For Thine is the kingdom and the power and the glory . . .
Every time I go to a funeral or wedding where Protestants come and join us at Mass, I observe that our guests seem a bit lost and ill at ease. They find a seat, look around, see someone who seems to know what is going on, and try to follow them to know when to sit, stand, etc. When we reach the part in the Mass where we pray the Our Father, they are happy to finally be able to participate. They KNOW this part . . . but then we get to those last sentences . . . and it is awkward. What was a moment of shared prayer becomes a moment of embarrassment for our Protestant friends.
When I read a post on New Things a while back, I got to thinking about that again. Why is it that Protestants have that (rather beautiful) sentence added on, and Catholics do not?

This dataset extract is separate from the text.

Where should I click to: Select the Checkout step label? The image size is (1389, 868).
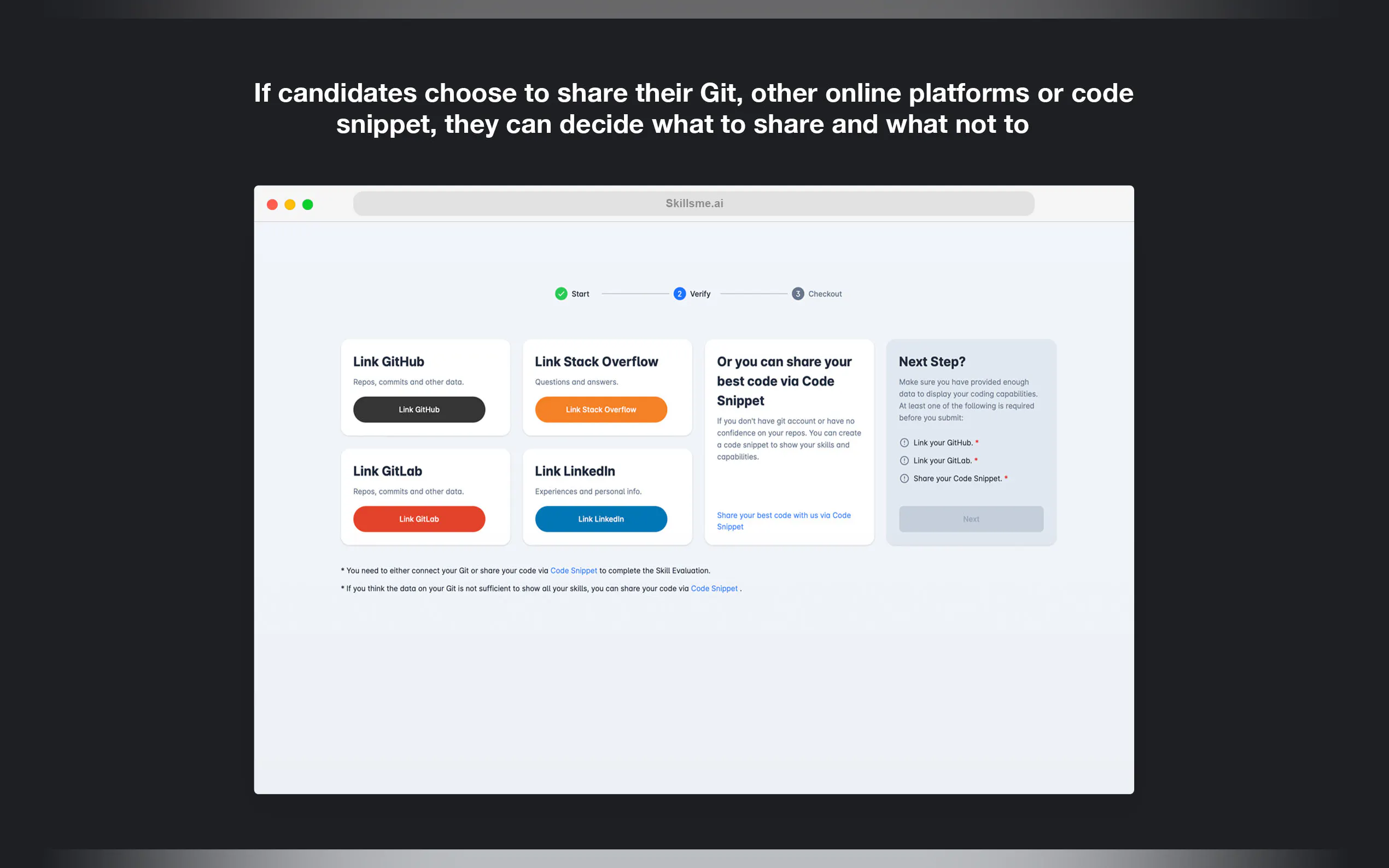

I was curious as to when the change happened, historically speaking. I did some quick research, and found some interesting things. I discovered that most Protestants, some Anglicans, and the Eastern Orthodox churches all include the doxology. The Orthodox liturgy has the entire congregation say the prayer together, but the priest alone says that last line. After Vatican II, it was included as part of the Mass in the Roman Catholic tradition, not directly as part of the Lord’s Prayer, but after a separate brief prayer by the priest.

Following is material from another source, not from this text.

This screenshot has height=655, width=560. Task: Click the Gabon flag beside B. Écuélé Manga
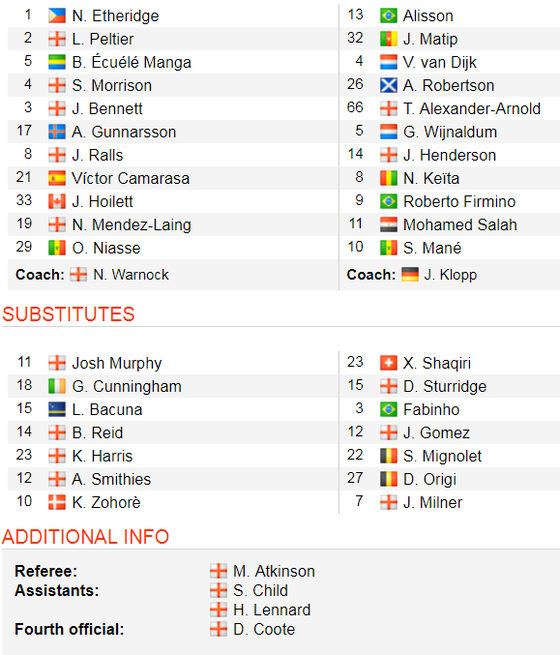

Old translations reveal mixed results. A German translation from 380 AD includes it. English translations from 995 AD and 1389 AD do not. These latter were translated from the Latin Vulgate, which also did not include it. The Latin Vulgate agreed with ancient Greek texts. It was translated between 382 and 405 AD from Hebrew and Aramaic texts by St. Jerome.

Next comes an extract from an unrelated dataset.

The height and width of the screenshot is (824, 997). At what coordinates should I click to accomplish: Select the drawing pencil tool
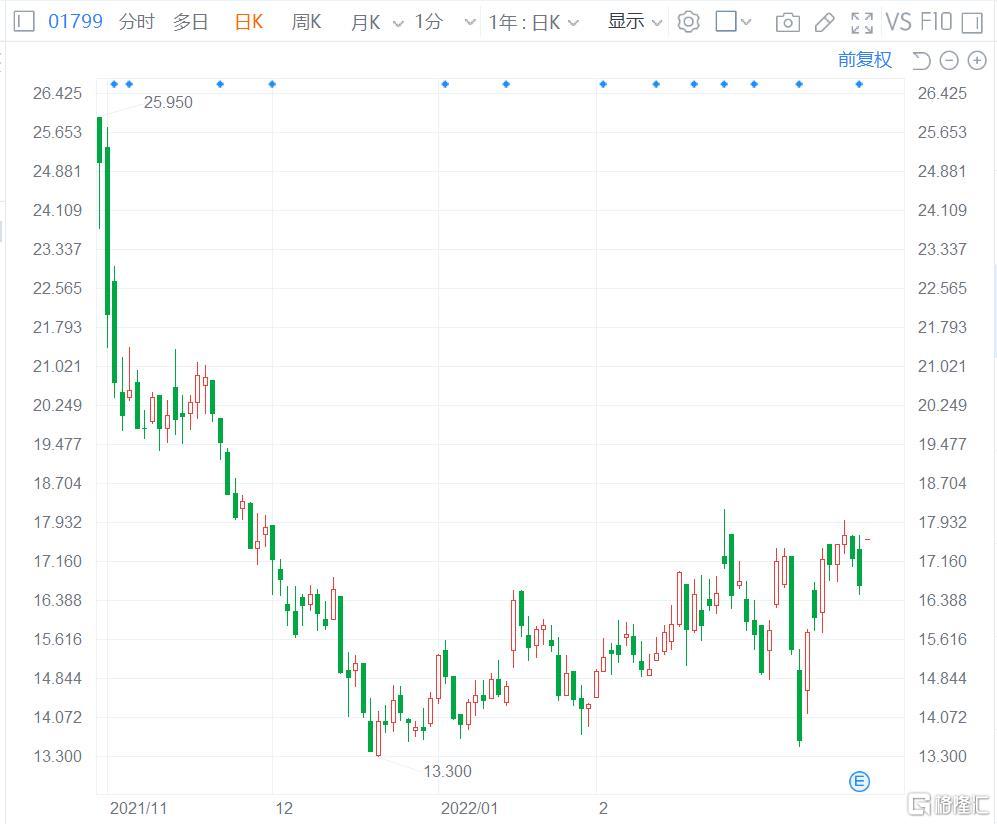point(824,21)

The King James translators sought to return to the original languages rather than use the Latin version for their source. By 1526, the King James Bible had the added verses. At the time, those translators relied on manuscripts which were thought to be the best and oldest available. Since that time, other original Scripture manuscripts were found that were even more ancient and considered to be more reliable transcriptions. These older texts, often dating from the early Byzantine times, were written in Greek and consistent with the translation work of St. Jerome. They generally did not include the doxology at the end of the prayer.
It looks like that last line was not part of the original transcribing of the Lord’s Prayer, although occasionally some ancient scribes added it as the next verse. Habits are hard to change, and no doubt this will continue to be a difference between us for a long time. I wonder if the Catholic Church would ever be able to be the one to acquiesce and make a change.
Part of me wishes that we, as a church community, might indeed be the ones magnanimous enough to make that change, and add that last verse to our recitation for the sake of unity and brotherhood. It seems a small gesture to make, at least to my simple mind.
Wouldn’t it be wonderful if all Christians said that most important prayer the same way, in unity and harmony, praying together as brothers and sisters, without hesitation or stumbling?